Les trois natures d’exigences (primordiales, importantes et souhaitables) de la spécification technique ont été redéfinies. Sur les exigences primordiales, « le titulaire conçoit, développe et évalue les prototypes pour qu’ils répondent a minima aux exigences ». Sur les exigences importantes, « le titulaire évalue les performances des prototypes ; si le niveau d’exigence demandé n’est pas atteint, le titulaire réalise une étude où il reprend la définition des prototypes et où il propose les améliorations à apporter pour qu’ils répondent à terme a minima aux exigences ». Sur les exigences souhaitables, « le titulaire réalise une étude où il précise la faisabilité et le niveau d’exigence qui pourra être demandé à terme pour un futur système opérationnel. Il identifie les prestations nécessaires de recherche ». Ces redéfinitions ont permis à l’ISL de positionner très rapidement les fonctions à considérer pour chaque horizon temporel.

Pour les prototypes à court terme (exigences de résultats), les fonctions retenues ont été l’atténuation sur 3 modes (actif, passif et talk-through), la localisation de la source du son, la détection de fuite acoustique, la communication avec l’environnement, et l’impression 3D de l’oreillette. Pour l’horizon à moyen terme (exigences de moyens), les briques à évaluer individuellement en laboratoire ont été le microphone intra-auriculaire, la communication full-duplex, les interfaces aux moyens externes de communication, et la dosimétrie de bruit. Pour l’horizon à long terme, le programme de veille et de recherche a été précisé en incluant la surveillance de la température et du rythme cardiaque du porteur.

 

Au bilan, l’ISL s’est rapproché de la PME COTRAL, leader européen de la protection auditive professionnelle. Les prototypes ont été conçus, réalisés et testés en laboratoire en moins de 18 mois. Les comparaisons réalisées avec les produits étrangers positionnent déjà BANG parmi les meilleures solutions du marché. Des retours très positifs ont été obtenus lors de la présentation du prototype au Forum innovation DGA en 2016 puis au salon MILIPOL en 2017. Les essais terrain avec des représentants des forces armées auront lieu en 2018. Au titre des activités de veille, le programme d’amélioration des fonctions et des performances de BANG a été initié. COTRAL intégrera très prochainement, dans une seconde version de prototype, les briques technologiques qui ont été jugées matures en laboratoire.

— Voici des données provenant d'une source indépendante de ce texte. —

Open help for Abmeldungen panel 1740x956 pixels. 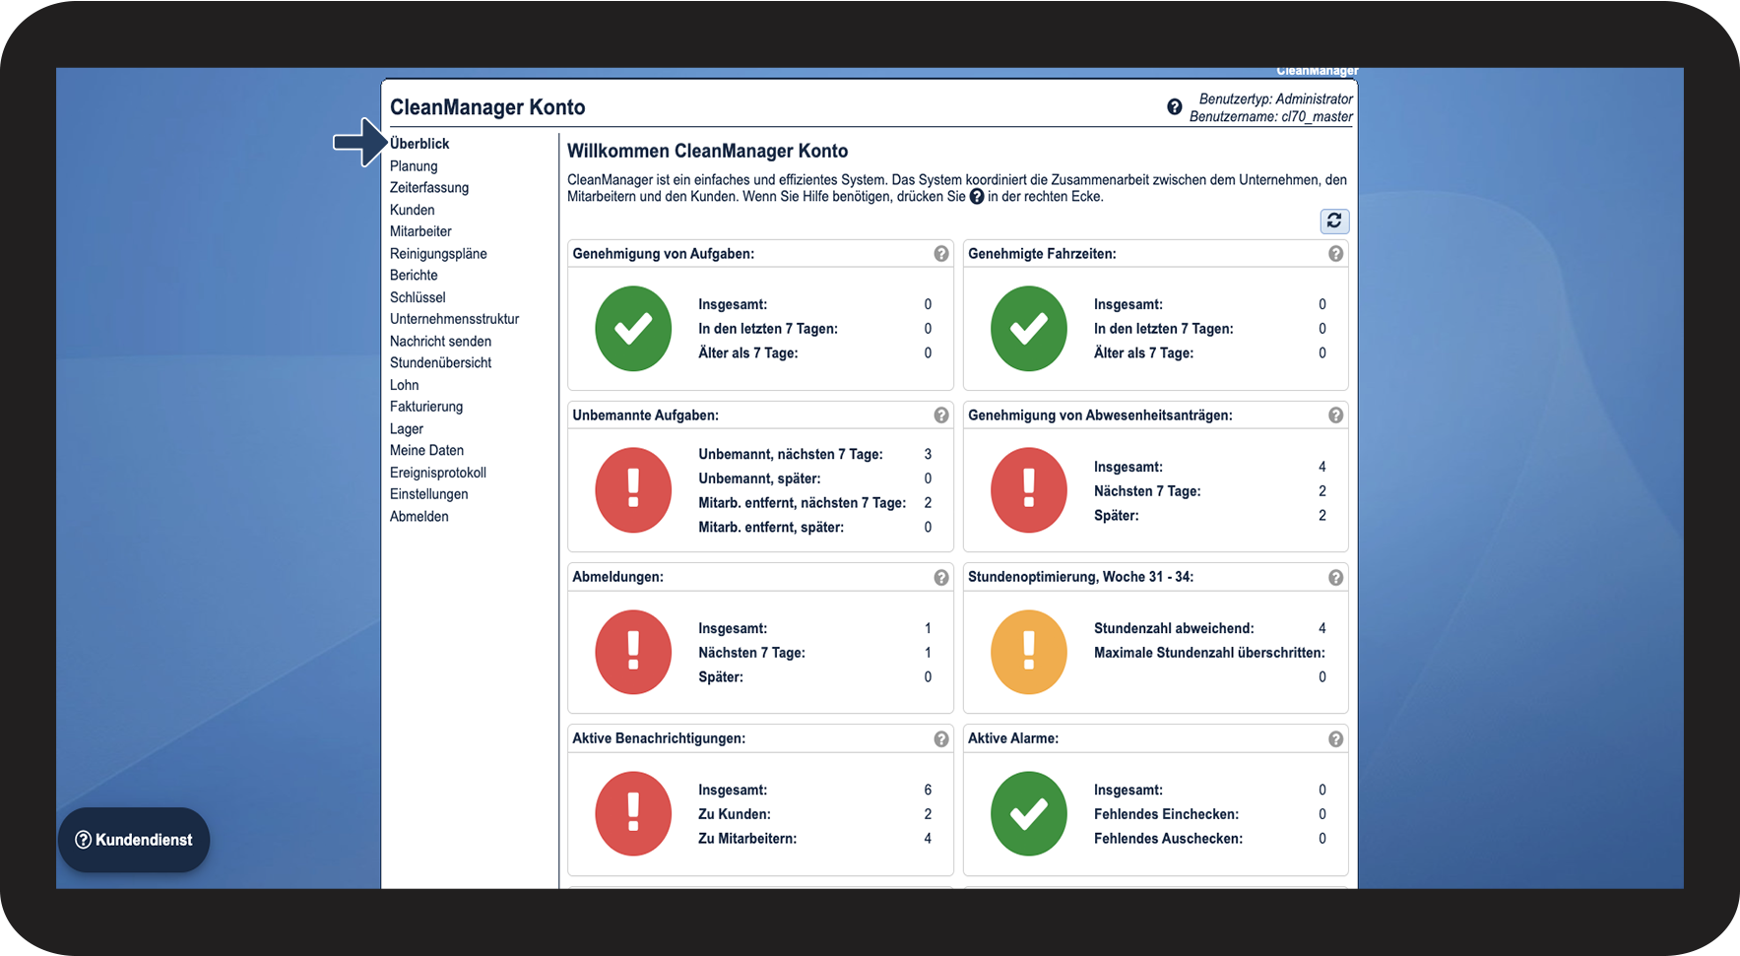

Vers d’autres applications du marché-sandwich à trois étages

Les très bons résultats obtenus sur le marché BANG ont conduit l’Unité de management NBC à généraliser cette forme de marché à 3 étages.

La plate-forme d’intégration de technologies innovantes pour l’analyse biologique et chimique (PI-ABC) vient d’être notifiée sur cette base fin 2017 au groupement Thales Communications & Security et Bertin Technologies. Elle permettra de couvrir tous les besoins de développement de nouvelles technologies pour les futures chaines d’équipements dédiés à la détection et à l’identification biologique et chimique. PI-ABC s’adosse en particulier à des technologies issues du programme de recherche duale du CEA et des dispositifs de soutien à l’innovation de la DGA.

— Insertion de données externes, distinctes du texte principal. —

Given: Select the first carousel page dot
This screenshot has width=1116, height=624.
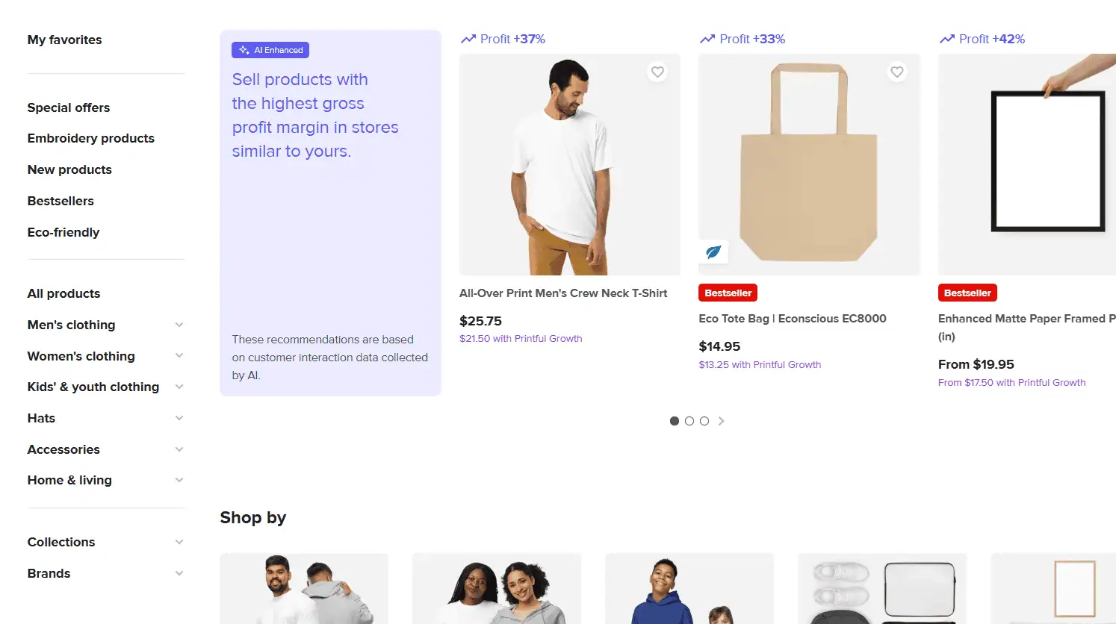Looking at the screenshot, I should pyautogui.click(x=675, y=421).
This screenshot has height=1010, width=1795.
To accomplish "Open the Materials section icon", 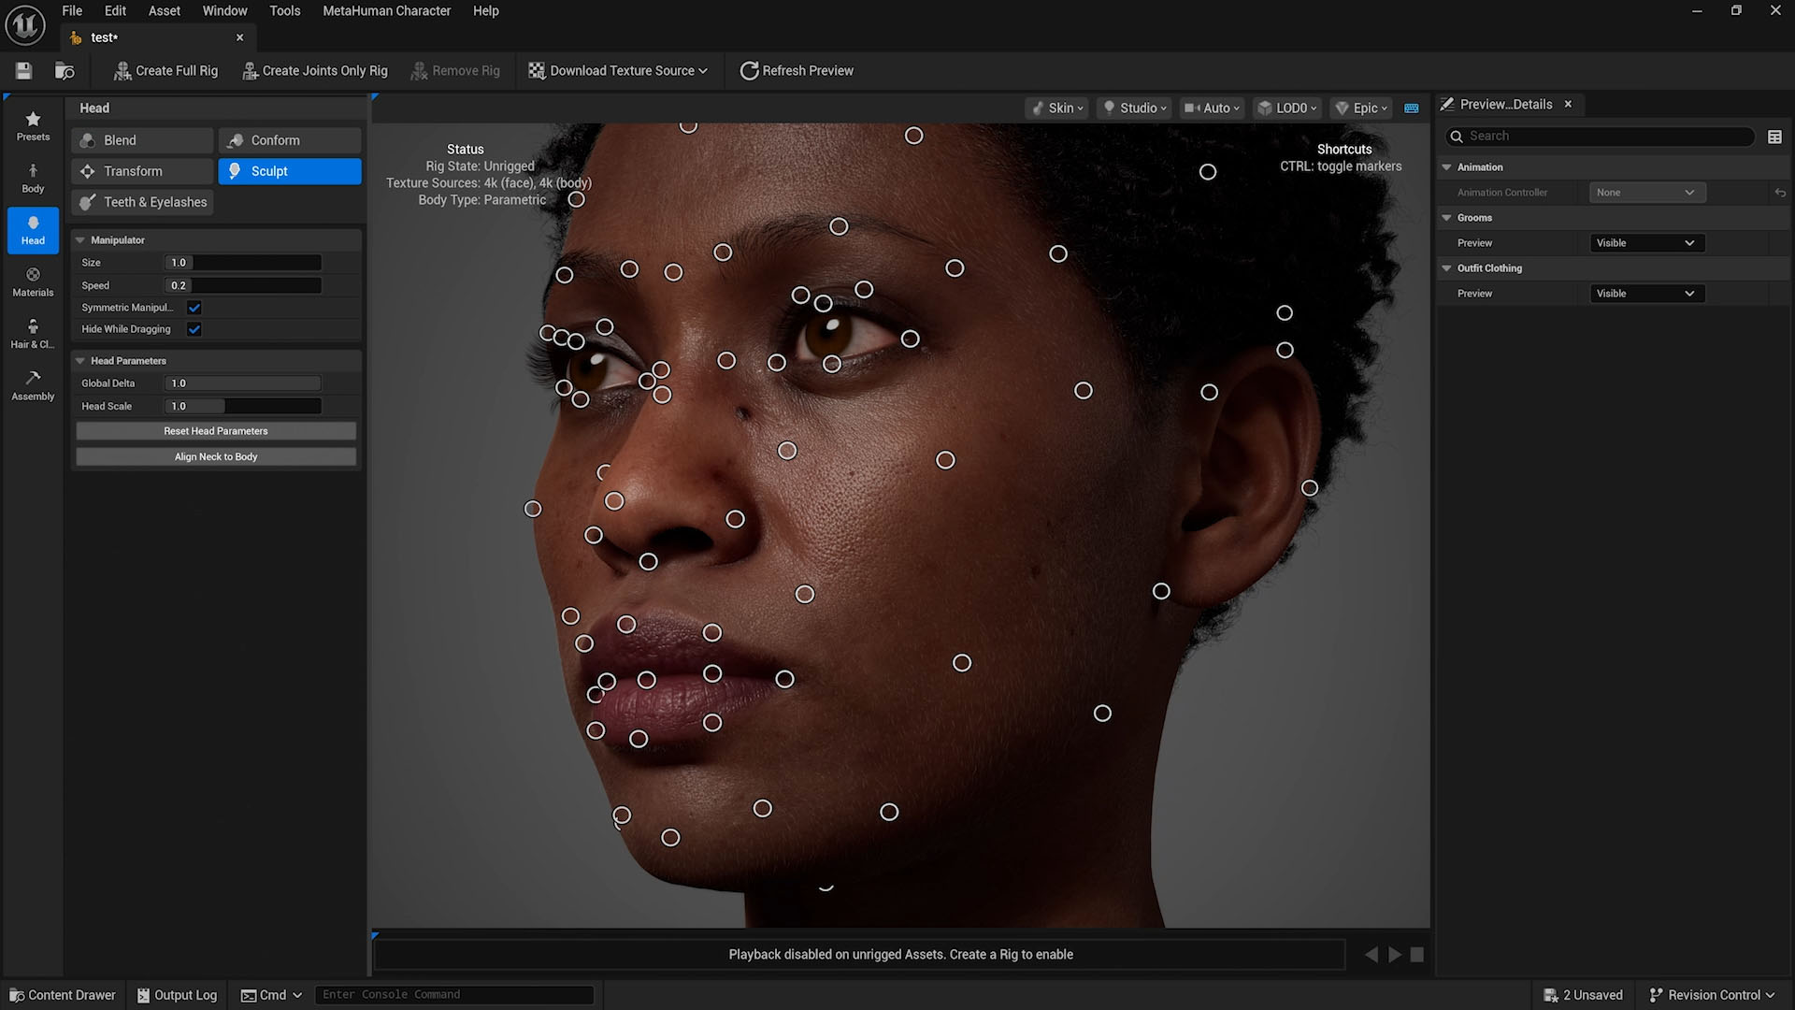I will pyautogui.click(x=33, y=281).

Une demande d’informations a été lancée fin 2017 concernant « la réalisation de prestations relatives aux méthodes, technologies, simulateurs numériques et moyens d’essais hybrides pour améliorer la prise en compte des nouveaux usages et des facteurs humains dans les systèmes d’armes ». Elle donnera lieu en 2018 à une procédure d’acquisition basée sur des marchés dits de « partenariat d’innovation », option jugée la plus adaptée pour mettre en œuvre les principes précédemment évoqués un contexte concurrentiel.

Enfin, en alternative à un marché public, un projet de programme structurant pour la compétitivité (PSPC) est en cours de construction. Il visera à faire aboutir une offre de soins pour les grands brûlés. Le projet VITAL (vascularisation et innervation de tissus cutanés après lésions) va notamment transférer des recherches du Centre de transfusion sanguine des armées vers un acteur industriel capable de produire des greffes de peau en quantité et en qualité. Le projet sera présenté à la BPI mi-2018. A noter que pour déposer un PSPC, il faut construire un programme de travail qui, lui-aussi, couvre toute la chaine de l’innovation d’un domaine.